-- BEGIN --

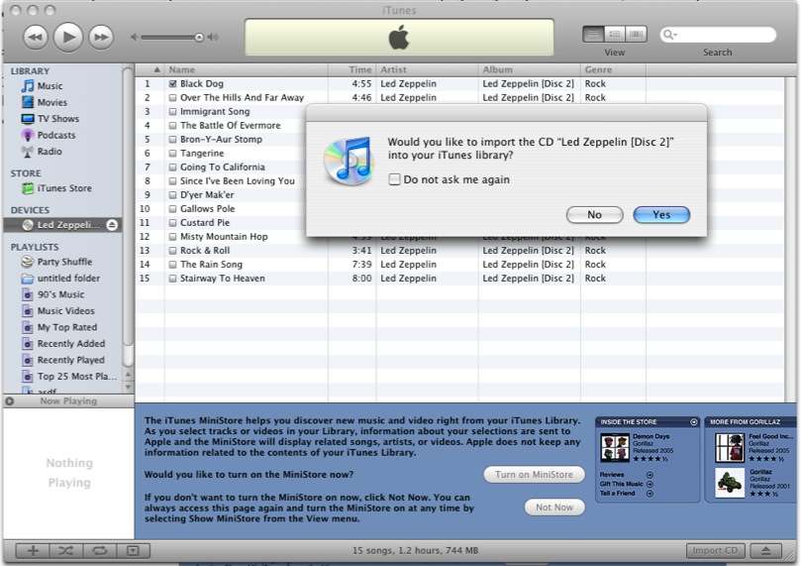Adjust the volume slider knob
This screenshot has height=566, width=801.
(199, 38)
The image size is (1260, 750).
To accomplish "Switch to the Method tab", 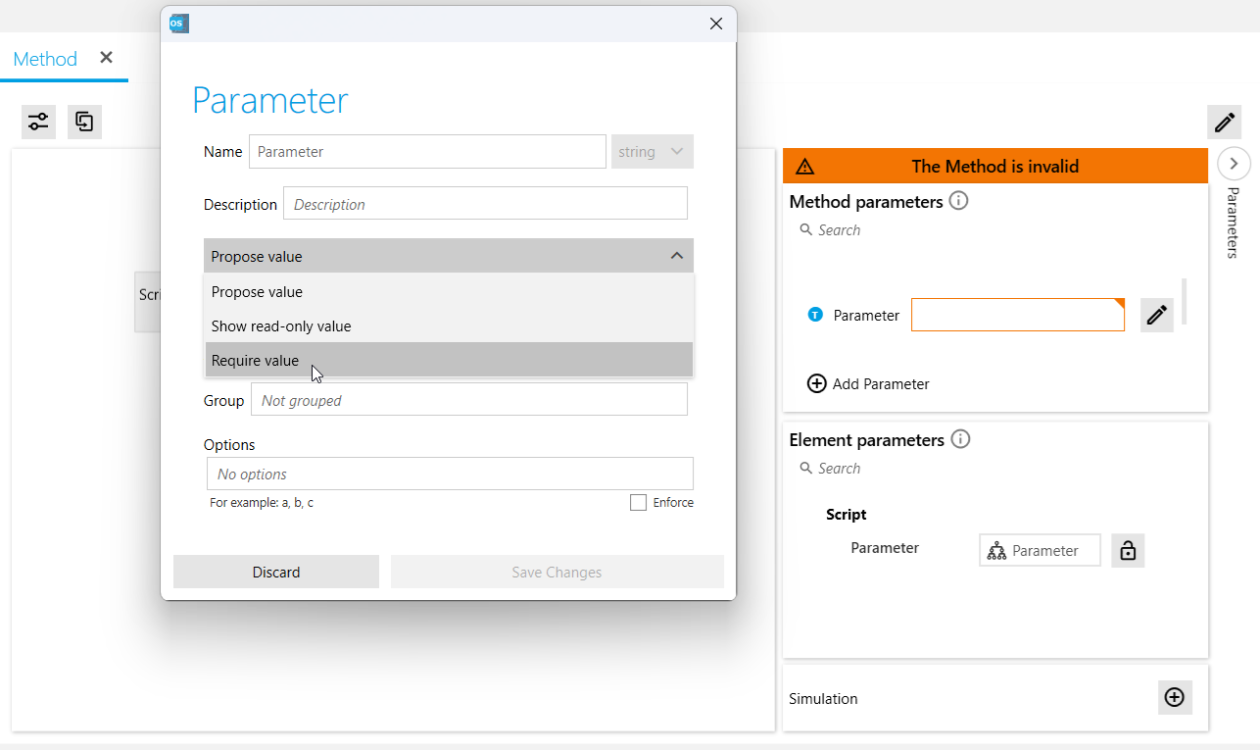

-- END --
-- BEGIN --

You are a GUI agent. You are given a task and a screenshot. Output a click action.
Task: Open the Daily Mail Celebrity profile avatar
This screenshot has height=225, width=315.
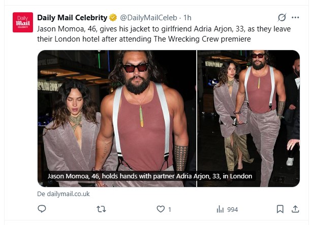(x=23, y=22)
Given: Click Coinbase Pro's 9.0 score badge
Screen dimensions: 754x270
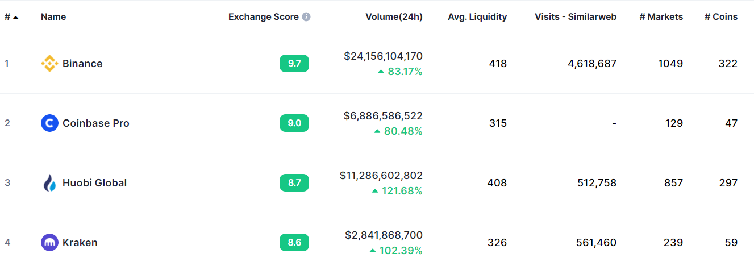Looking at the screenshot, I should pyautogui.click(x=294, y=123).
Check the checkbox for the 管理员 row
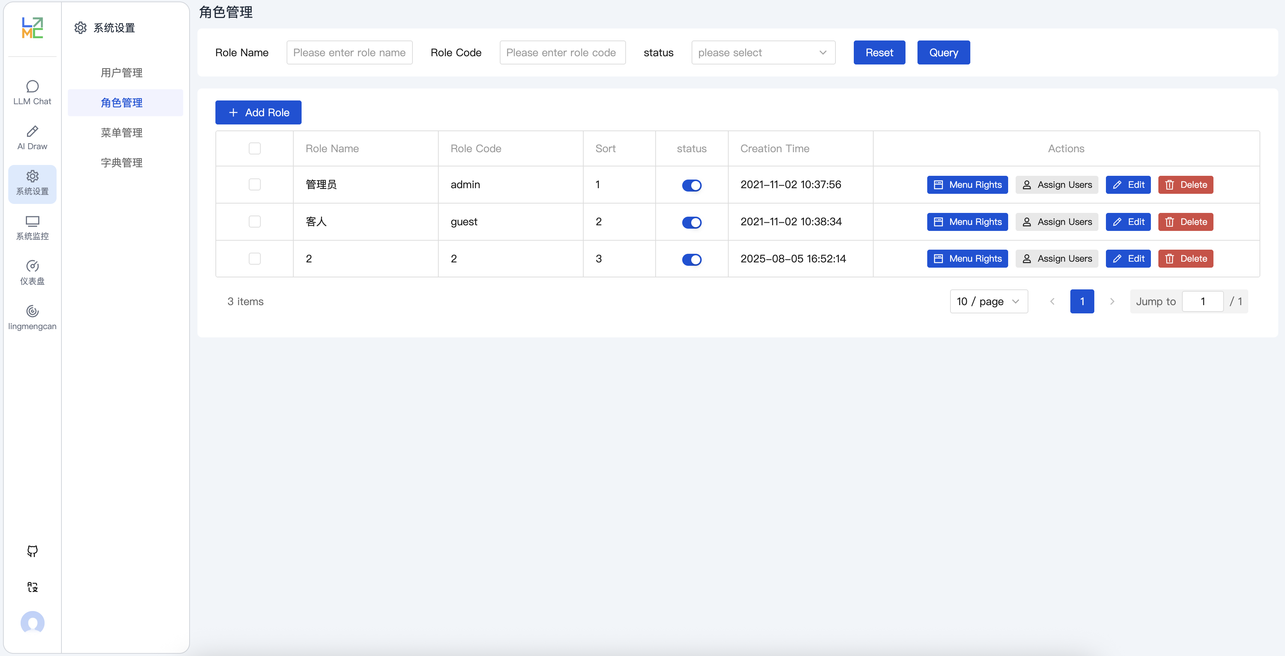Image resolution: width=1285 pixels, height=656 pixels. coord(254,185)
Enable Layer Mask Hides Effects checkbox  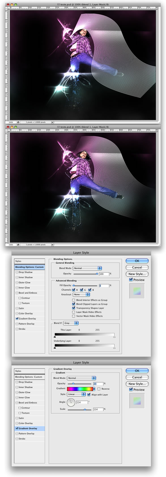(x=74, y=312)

-- END --
-- BEGIN --

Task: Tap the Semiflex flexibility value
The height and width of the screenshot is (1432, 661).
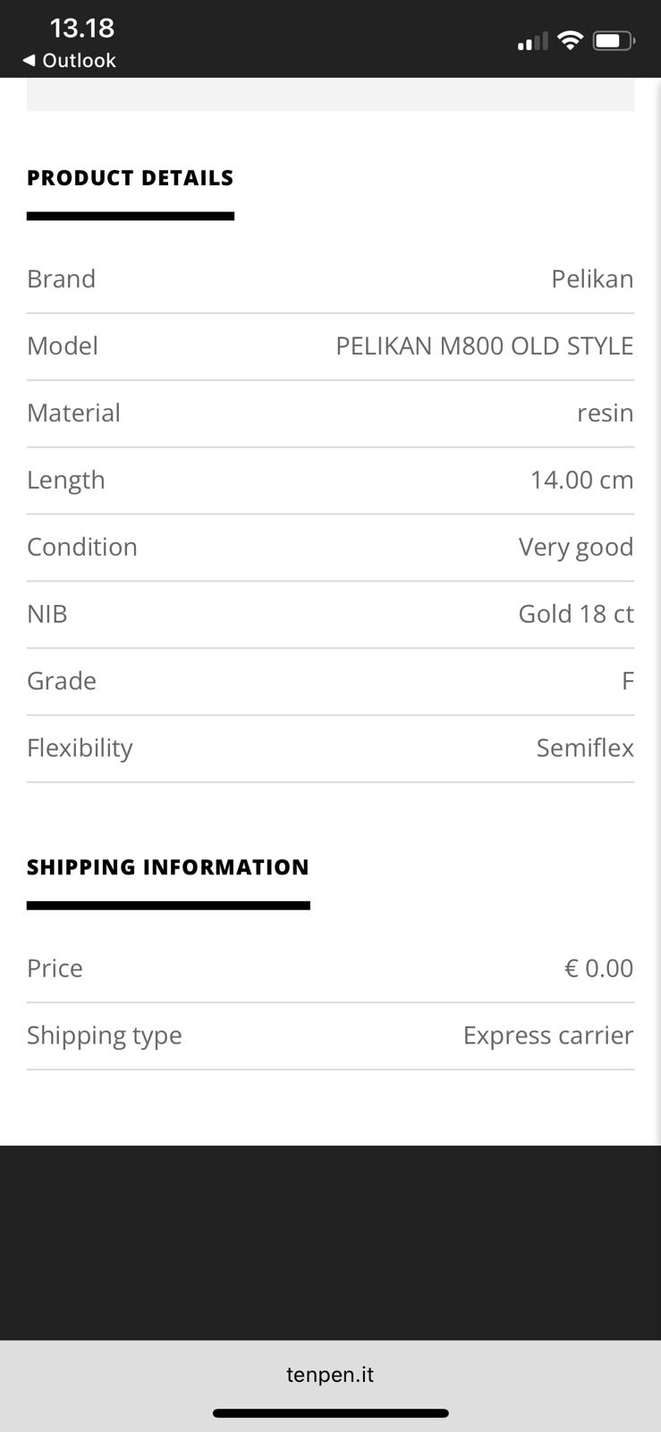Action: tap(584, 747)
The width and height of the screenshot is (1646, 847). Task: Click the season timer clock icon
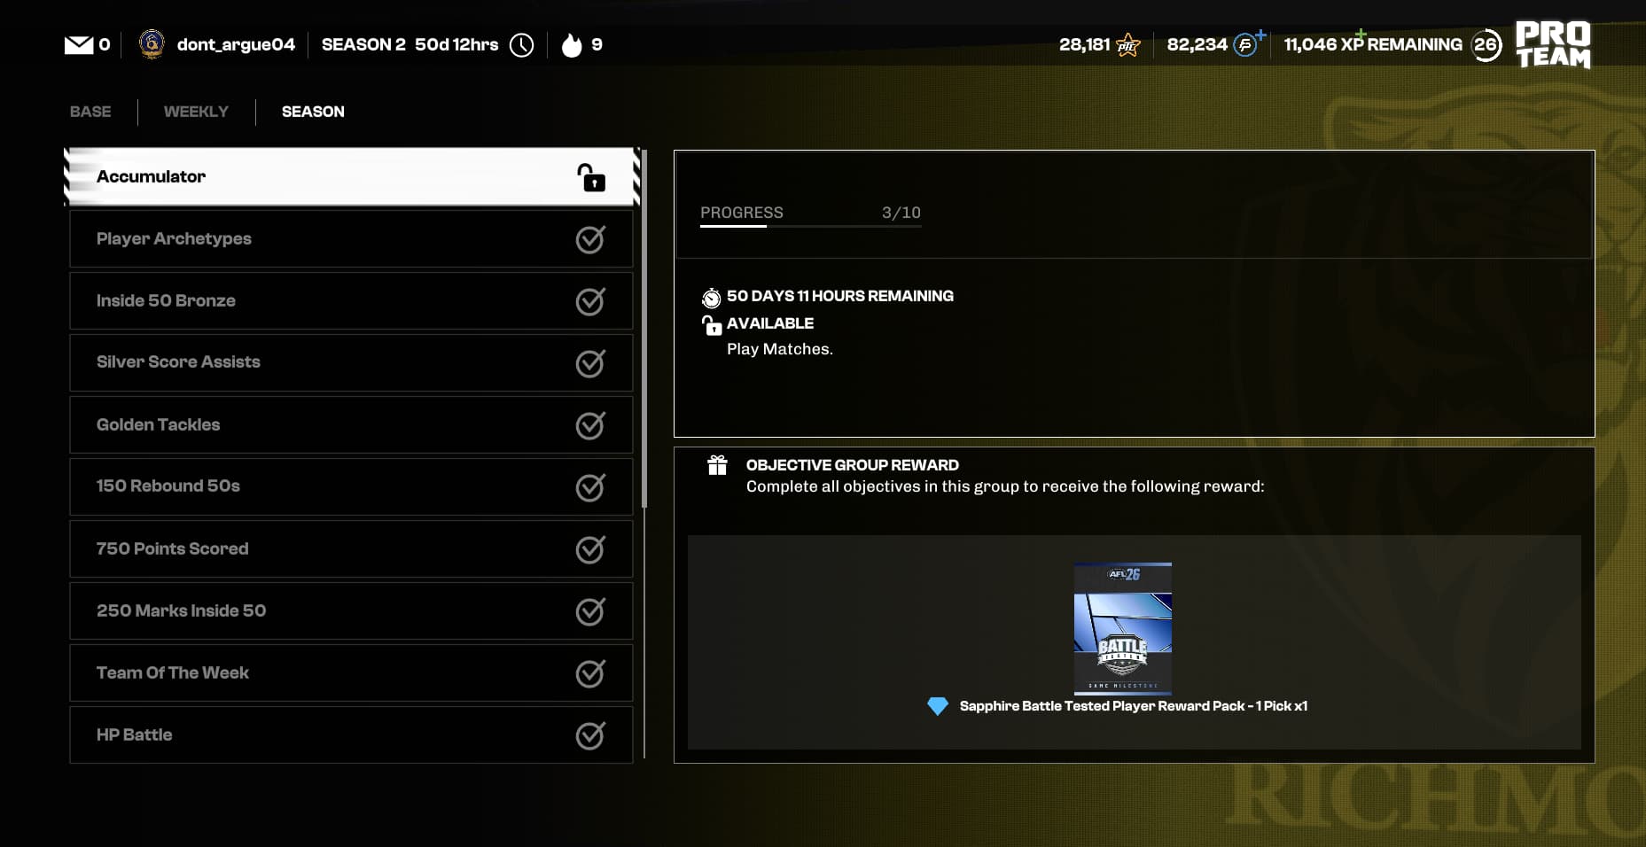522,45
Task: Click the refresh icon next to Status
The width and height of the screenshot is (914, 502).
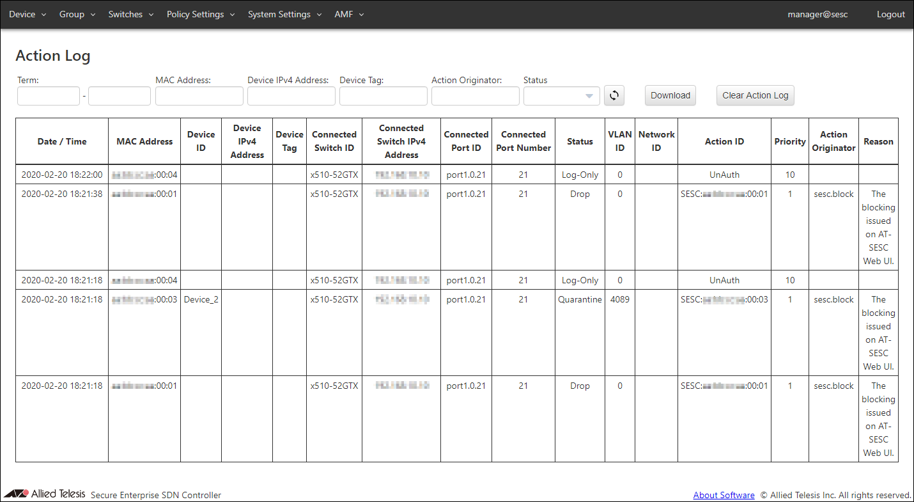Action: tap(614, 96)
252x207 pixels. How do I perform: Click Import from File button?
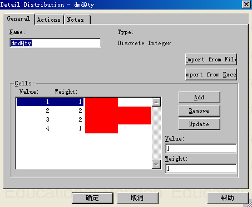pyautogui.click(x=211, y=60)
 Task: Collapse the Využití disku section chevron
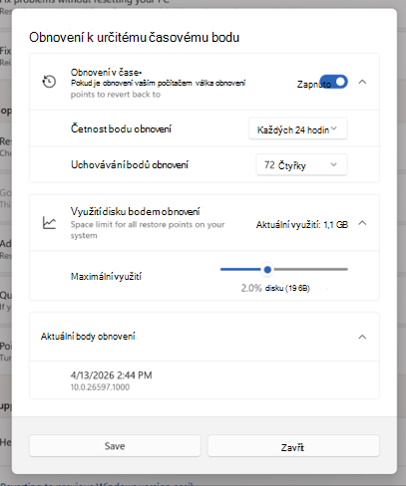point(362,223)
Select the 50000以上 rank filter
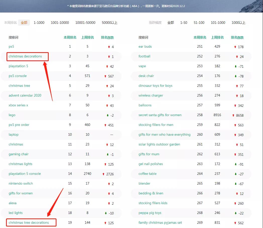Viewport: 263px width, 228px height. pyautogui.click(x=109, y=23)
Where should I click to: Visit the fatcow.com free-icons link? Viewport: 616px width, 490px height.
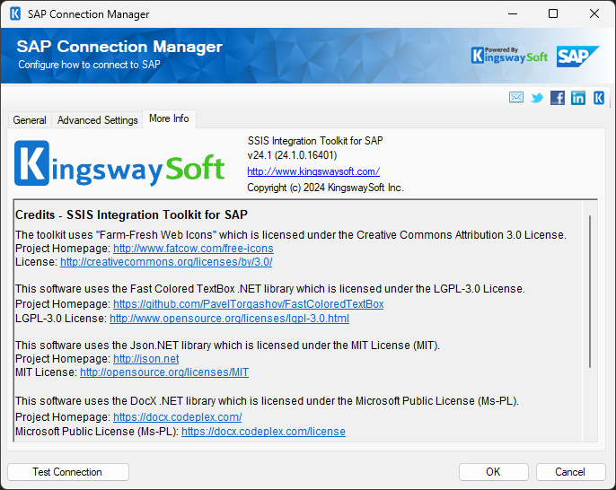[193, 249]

-- END --

PROMPT: Pick out each line in the items above that contains the string "This" and copy it out. Case must match.

EXERCISE RESULT:
This screenshot has height=566, width=801.
This screenshot has height=225, width=315.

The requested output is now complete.